Leiam com atenção o artigo abaixo, de autoria do embaixador do Brasil na Itália, José Viegas Filho, que a crise mundial. O artigo – intitulado A solução não será dada pelo mercado – está na edição desta quinta-feira, 6, na Folha de S. Paulo:
Nada indica que haja uma saída para a crise europeia -e mesmo mundial- que não envolva uma recessão prolongada, possivelmente associada a fortes flutuações e violentos impactos financeiros.
Recordemos que toda essa situação foi produzida pela euforia das grandes corporações financeiras, que durou até 2008 e nos levou à crise, sem a “ajuda” de ninguém -nem comunistas, nem terroristas, nem anarquistas, nem operários rebeldes- e na vigência da mais ampla desregulação e livre-iniciativa.
Embora seja impossível isolar inteiramente as duas coisas, é útil considerar a situação separadamente, do ponto de vista dos governos e do ponto de vista da elite financeira. Governos à parte, a atuação do mercado, no manejo das dívidas dos países mais fragilizados, tem sido tumultuada e tumultuosa.
Os números são erráticos, as reações são imediatistas, não refletidas e apresentam uma tendência a dramatizar dificuldades, criando grandes oscilações que produzem sensíveis perdas e ganhos financeiros. Ganha quem joga pesado.
A ação do mercado reage apenas às questões imediatas e se implementa por meio de programas de computadores para os quais a noção de longo prazo sequer existe e cuja sensibilidade política e social é, por definição, igual a zero. Essa ação tem como objetivo inegável ganhar dinheiro a curto prazo. Na hora de tomar decisões estratégicas, os governos não encontram nenhum apoio na parafernália tecnológica do mercado financeiro.

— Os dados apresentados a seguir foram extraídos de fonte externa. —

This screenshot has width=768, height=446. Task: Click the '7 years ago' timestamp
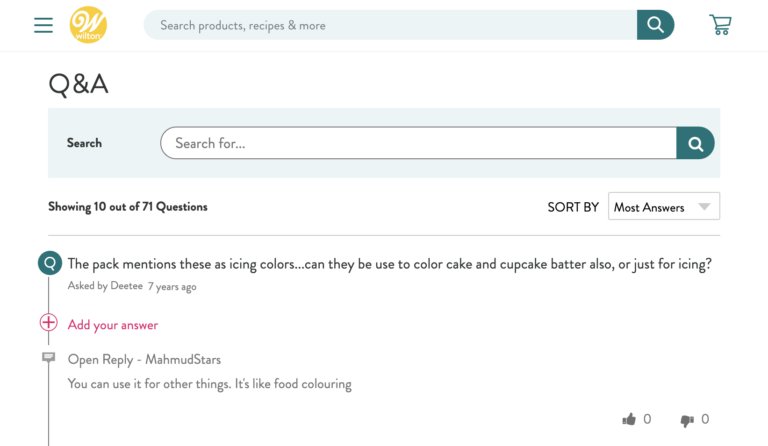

No entanto, essa força não encontra quem a contenha, e sua importância para a gestão das coisas públicas e privadas é onipresente e permanece inquestionada. A ação do mercado continua a ser a referência principal a guiar as ações dos governos.
Mas o que se vê é que a ansiedade e a pressão especulativa que têm caracterizado as finanças internacionais estão longe de ser a melhor bússola para as decisões dos governos. A atuação estreita e reativa do mercado é antes fator de perturbação do que de sensatez.
Os governos do hemisfério Norte se endividaram para evitar o colapso do mercado financeiro em 2008, usando trilhões de dólares do dinheiro dos contribuintes para corrigir os erros da própria elite financeira. Em decorrência disso, as economias nortistas entraram em estagnação. Os governos, agora, têm que cortar gastos sociais, deixando suas populações carentes de serviços básicos e sob a constante ameaça do desemprego. E o mercado exige dos políticos a austeridade que ele próprio não mostrou ter.
Assim é que os governos dos países do Norte, já carentes dos instrumentos de ação que foram dissolvidos pela onda antirregulatória, tampouco são capazes de impor um rumo sólido à economia. Seguindo, com unanimidade, a mesma lógica liberal que levou à situação em que se encontram, continuam tentando aplicar uma solução de mercado a uma situação para a qual este não oferece contribuição.
Saudades de Nelson Rodrigues, que nos ajudou a superar o “complexo de vira-lata” e nos deu sábios conselhos sobre a “unanimidade”.